• WORK ORDER:
A verbatim reproduction of the lines below, from the line containing "Task: Open character link 法海" through the line containing "Click Athena Tang's", both ends included, is the whole required output.

• EXERCISE DATA:
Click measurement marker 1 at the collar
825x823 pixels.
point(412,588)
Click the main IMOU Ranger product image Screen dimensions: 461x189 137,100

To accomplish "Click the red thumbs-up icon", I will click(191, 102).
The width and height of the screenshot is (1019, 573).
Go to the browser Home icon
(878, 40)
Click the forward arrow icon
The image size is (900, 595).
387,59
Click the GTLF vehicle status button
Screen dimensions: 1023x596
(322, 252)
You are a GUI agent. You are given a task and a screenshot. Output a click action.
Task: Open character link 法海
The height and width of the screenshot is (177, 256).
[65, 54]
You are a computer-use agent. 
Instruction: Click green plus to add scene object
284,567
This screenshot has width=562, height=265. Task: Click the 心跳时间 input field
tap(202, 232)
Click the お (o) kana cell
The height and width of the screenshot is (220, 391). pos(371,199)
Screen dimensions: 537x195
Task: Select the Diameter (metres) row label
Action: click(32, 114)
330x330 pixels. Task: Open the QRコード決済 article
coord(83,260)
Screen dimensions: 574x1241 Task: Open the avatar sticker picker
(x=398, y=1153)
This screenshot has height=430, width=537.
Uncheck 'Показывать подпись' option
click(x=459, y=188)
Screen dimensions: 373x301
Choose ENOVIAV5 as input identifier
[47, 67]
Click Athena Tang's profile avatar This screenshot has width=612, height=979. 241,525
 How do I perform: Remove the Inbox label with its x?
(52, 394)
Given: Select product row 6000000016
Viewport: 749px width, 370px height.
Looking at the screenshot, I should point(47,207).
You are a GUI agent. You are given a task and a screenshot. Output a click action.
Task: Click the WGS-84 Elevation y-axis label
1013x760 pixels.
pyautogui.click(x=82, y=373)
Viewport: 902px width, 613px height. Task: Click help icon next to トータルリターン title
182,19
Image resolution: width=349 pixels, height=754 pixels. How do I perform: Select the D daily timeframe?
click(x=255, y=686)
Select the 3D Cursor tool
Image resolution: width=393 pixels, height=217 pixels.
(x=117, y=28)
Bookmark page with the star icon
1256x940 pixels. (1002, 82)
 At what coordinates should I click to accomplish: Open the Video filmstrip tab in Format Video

• YOUR SOLUTION:
Task: Open character link 法海
The height and width of the screenshot is (177, 256).
[65, 54]
You are a computer-use agent. 
Instruction: Click green plus to add scene object
284,567
This screenshot has width=562, height=265. Task: Click the 心跳时间 input field
tap(202, 232)
Click the お (o) kana cell
The height and width of the screenshot is (220, 391). pos(371,199)
Screen dimensions: 537x195
Task: Select the Diameter (metres) row label
Action: click(32, 114)
330x330 pixels. Task: Open the QRコード決済 article
coord(83,260)
Screen dimensions: 574x1241 Task: Open the avatar sticker picker
(x=398, y=1153)
This screenshot has height=430, width=537.
Uncheck 'Показывать подпись' option
click(x=459, y=188)
Screen dimensions: 373x301
Choose ENOVIAV5 as input identifier
[47, 67]
Click Athena Tang's profile avatar This screenshot has width=612, height=979. 241,525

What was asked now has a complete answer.